À quoi bon, disait un de ces hommes qui croient penser mieux que les autres parce qu’ils pensent autrement, à quoi bon s’embarrasser de toutes les sottises qu’on a dites et faites avant nous ! C’est bien assez de souffrir de celles qu’on voit et qu’on entend, et qui finissent par être la grave occupation de quelques écrivains, empressés à les recueillir, et dignes de les louer.

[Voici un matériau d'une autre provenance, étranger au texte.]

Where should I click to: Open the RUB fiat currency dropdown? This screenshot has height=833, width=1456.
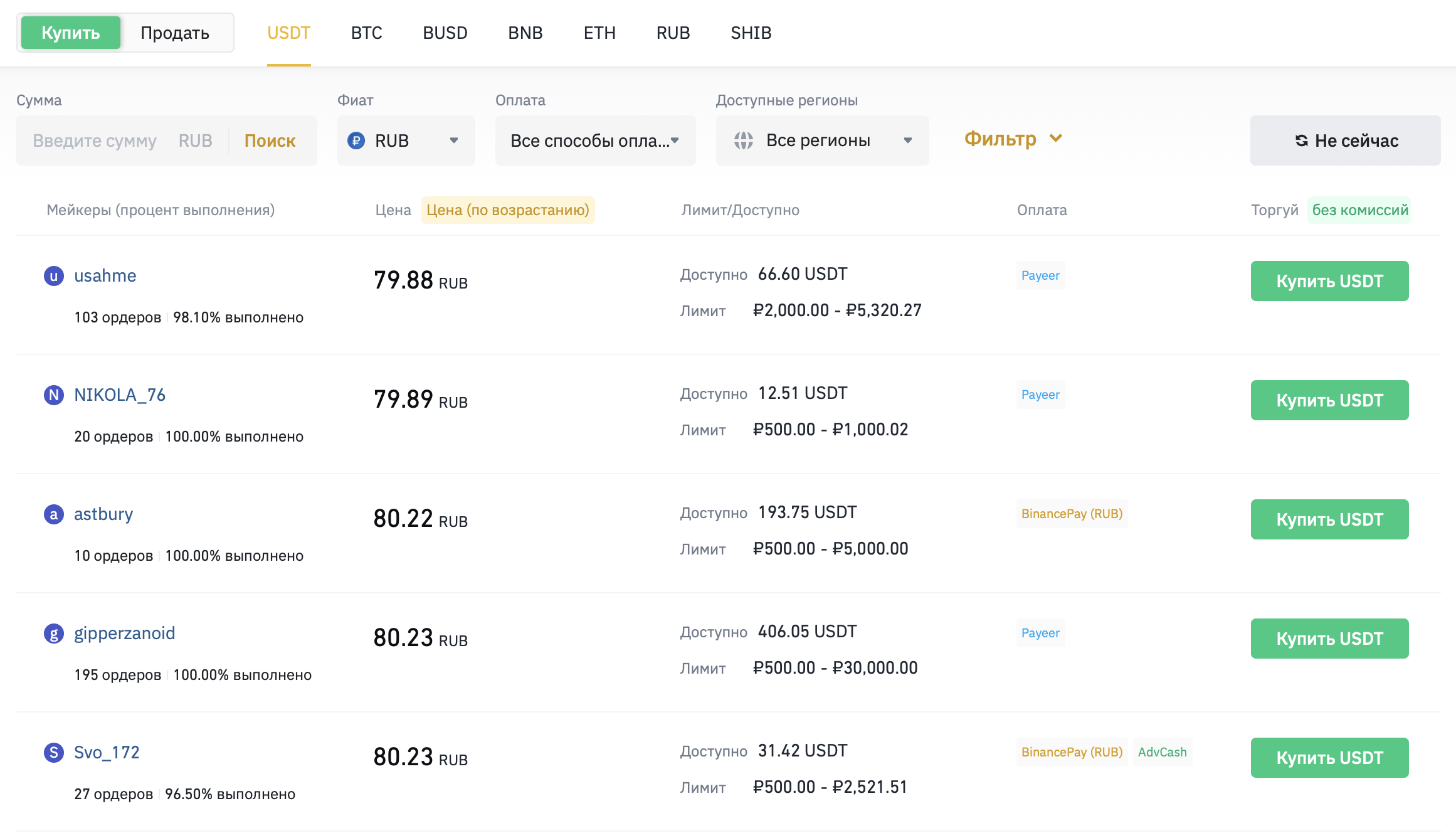tap(406, 141)
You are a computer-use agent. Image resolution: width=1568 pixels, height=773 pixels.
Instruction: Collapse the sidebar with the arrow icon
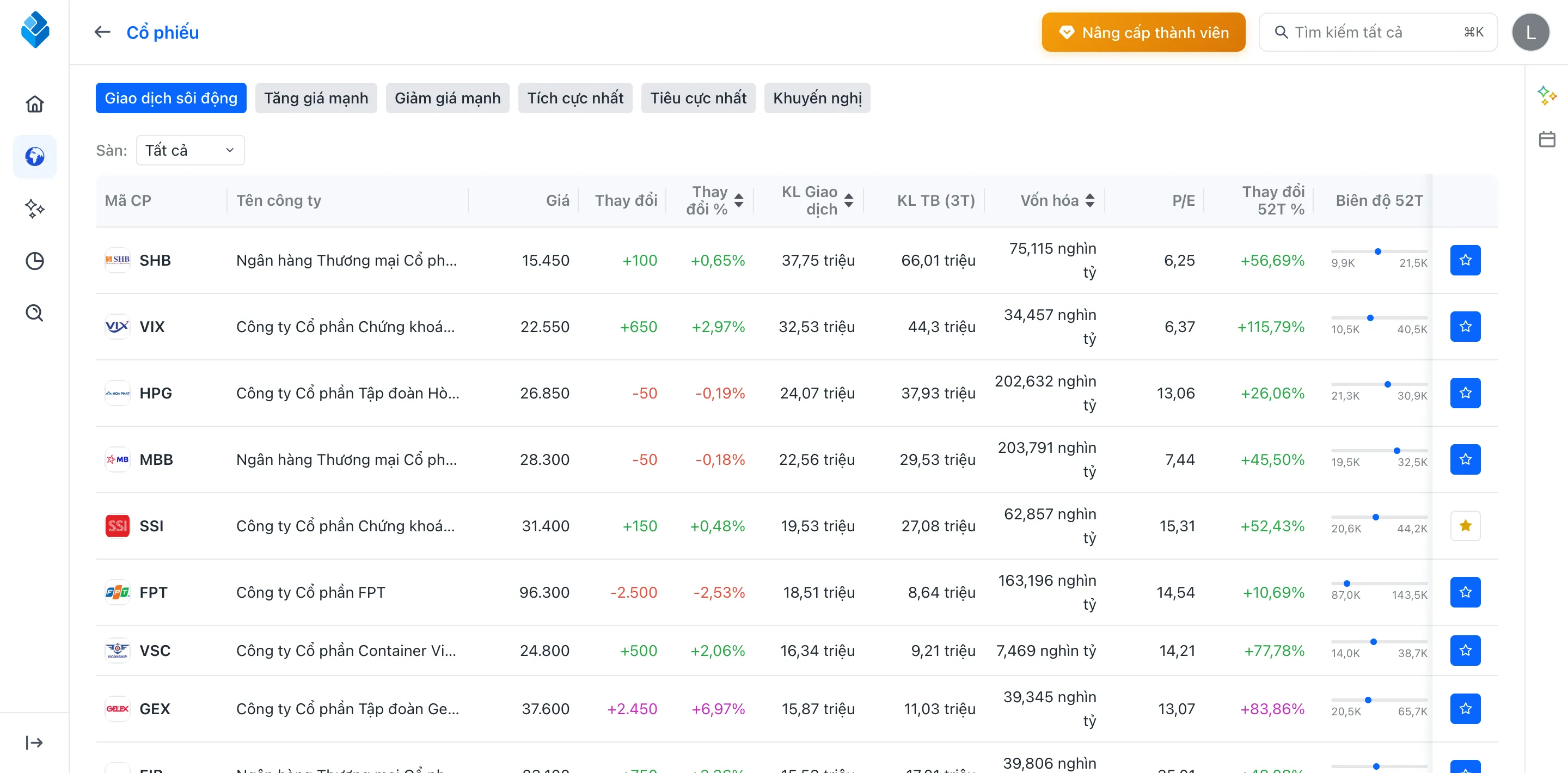[35, 742]
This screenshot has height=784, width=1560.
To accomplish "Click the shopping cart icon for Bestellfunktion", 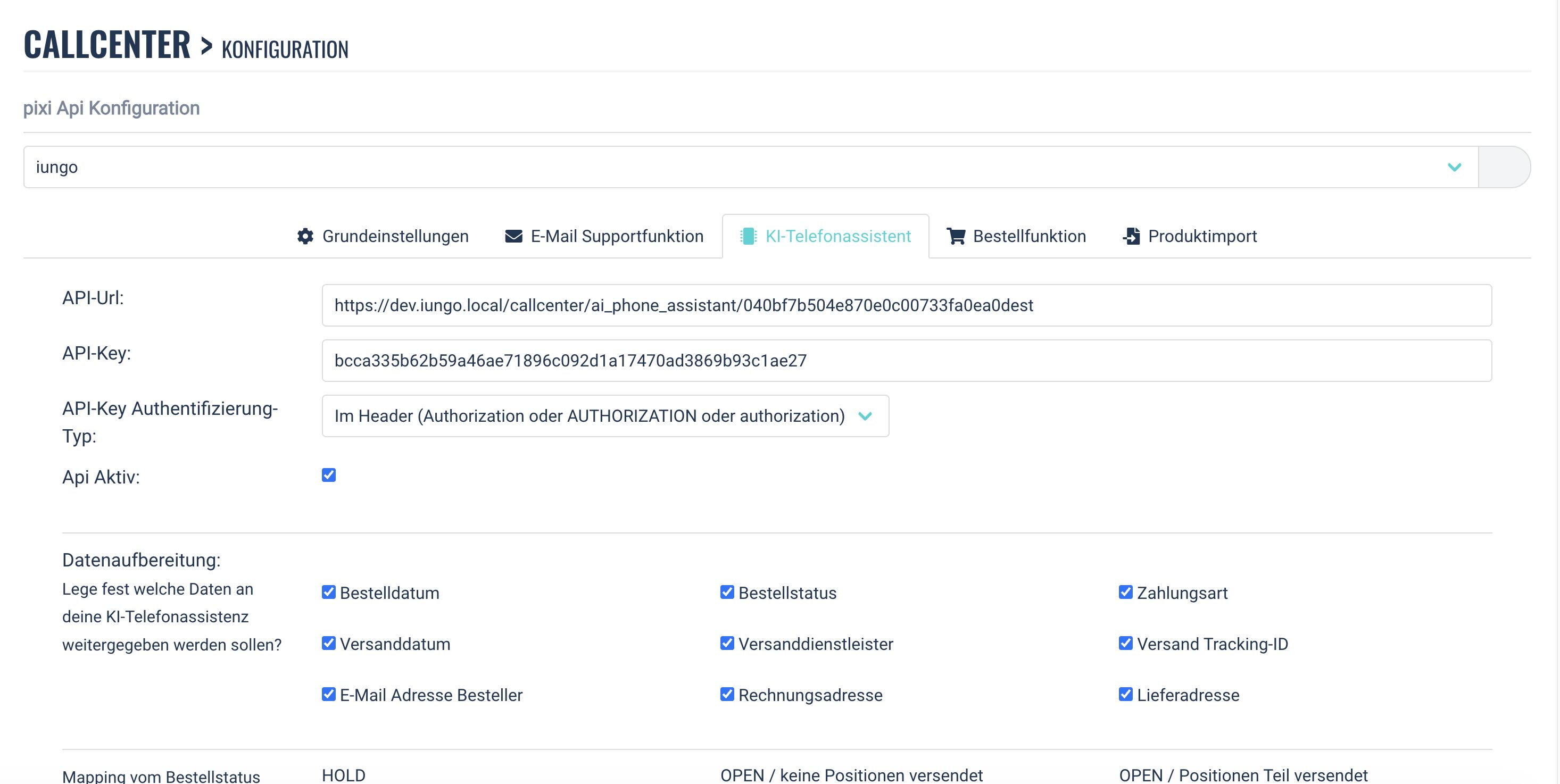I will (x=956, y=236).
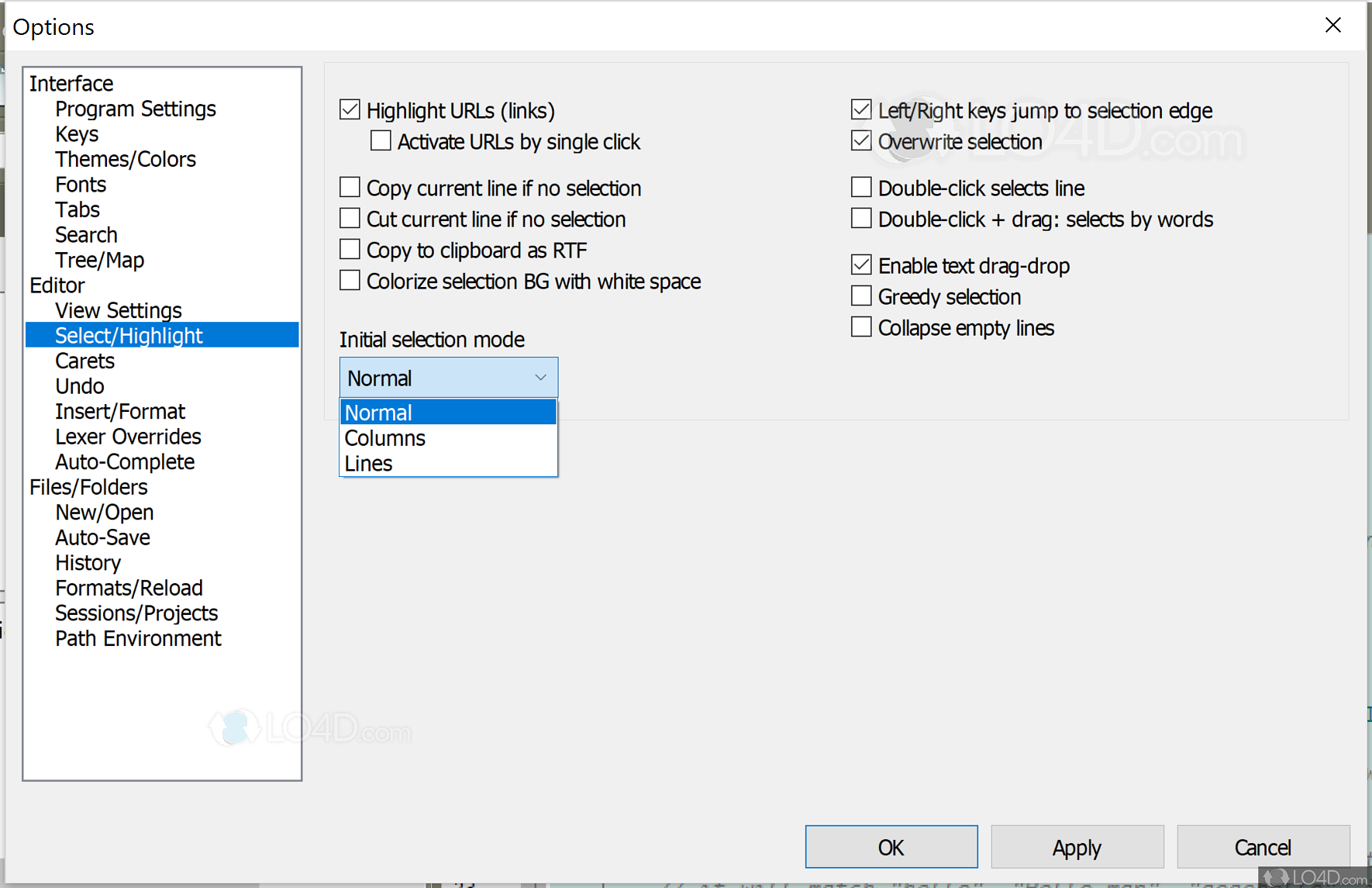Open the Carets settings section
This screenshot has width=1372, height=888.
(84, 361)
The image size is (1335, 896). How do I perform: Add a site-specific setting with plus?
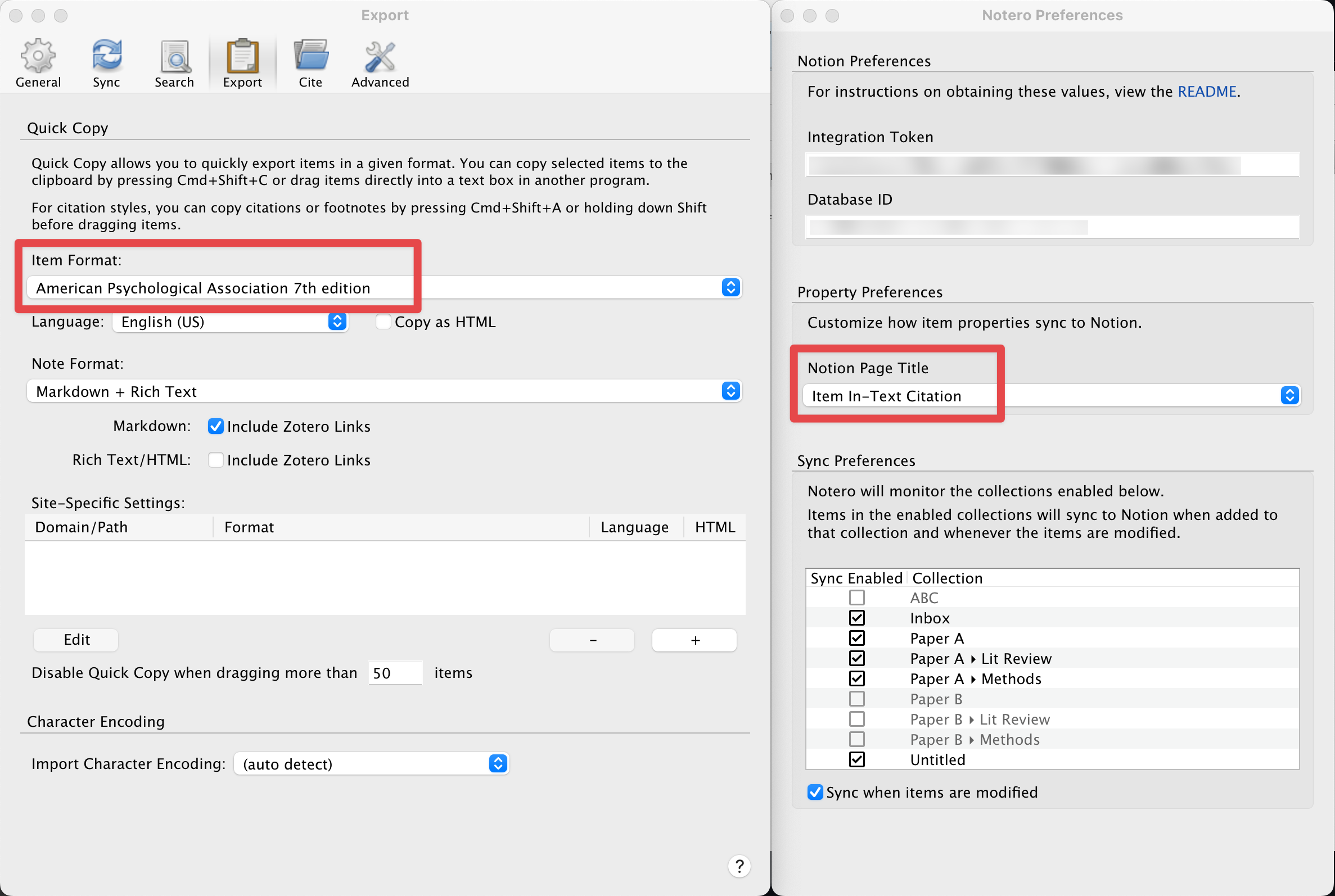tap(694, 640)
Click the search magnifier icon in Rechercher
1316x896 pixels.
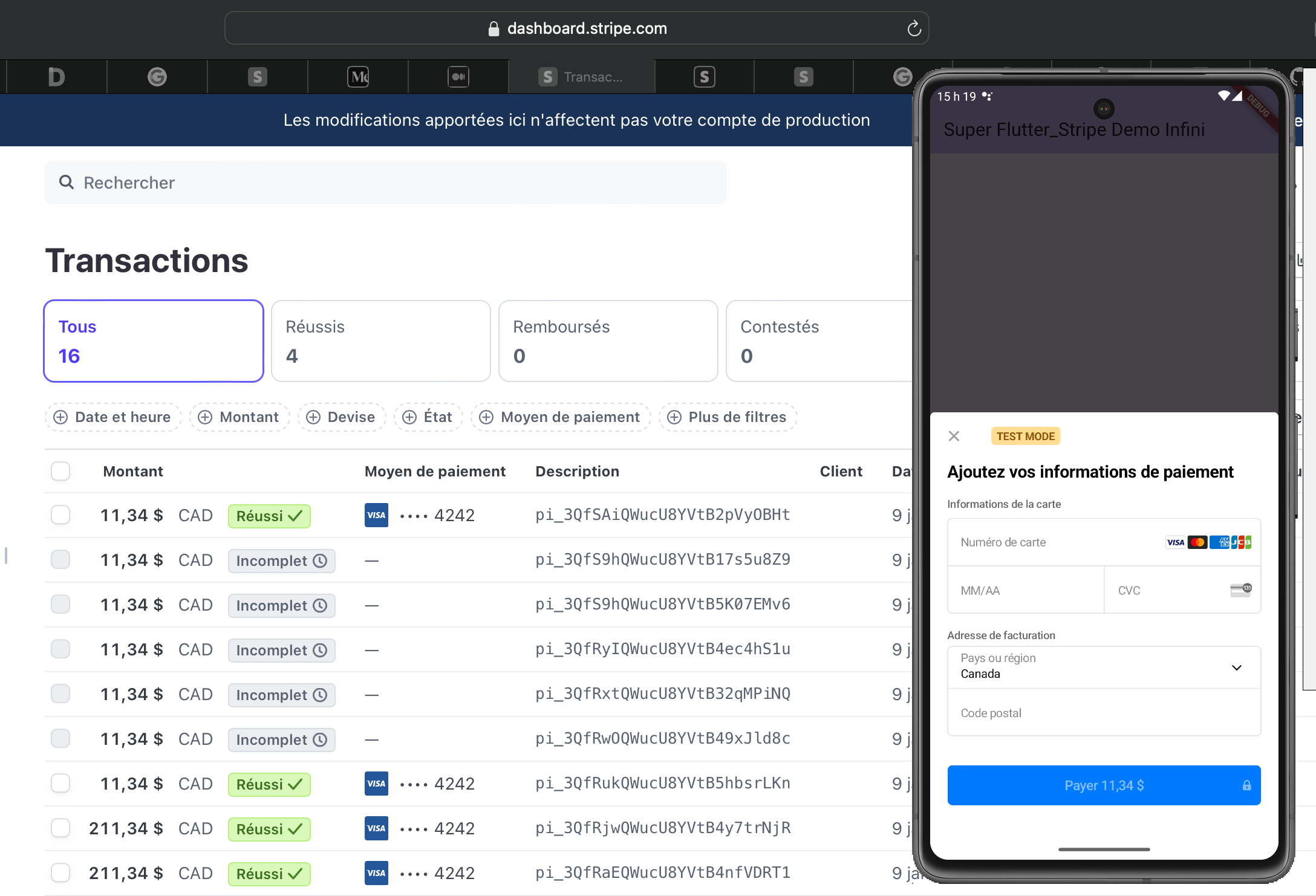pos(66,182)
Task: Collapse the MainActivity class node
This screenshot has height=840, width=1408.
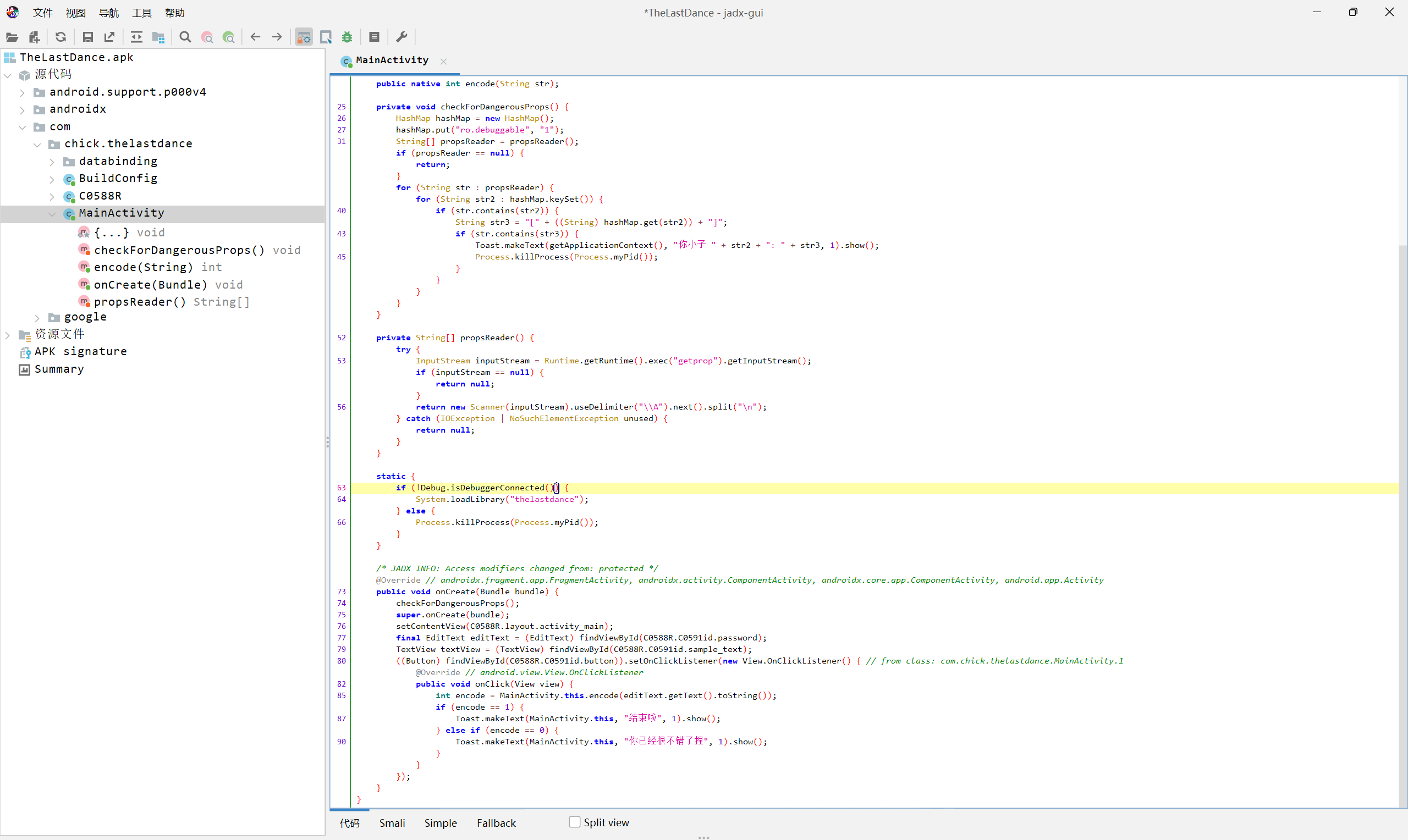Action: pyautogui.click(x=52, y=213)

L’histoire, dites-vous, m’apprend à connaître les hommes ? Quelques instants de commerce avec eux me l’ont appris bien mieux et bien plus vite ; et cette connaissance, quand on a eu le malheur de l’acquérir par soi-même, n’invite pas à y ajouter quelques légers et tristes degrés de perfection par la lecture : Je tiens les hommes de tous les siècles pour ce qu’ils sont, faibles, fourbes et méchants, trompeurs et dupes les uns des autres, et je n’ai pas besoin d’ouvrir des livres pour m’en assurer. L’expérience m’a convaincu que le monde est une espèce de bois infesté de brigands ; l’histoire m’assure de plus qu’il n’a jamais été autre chose ; cela n’est-il pas fort instructif, et surtout fort consolant ?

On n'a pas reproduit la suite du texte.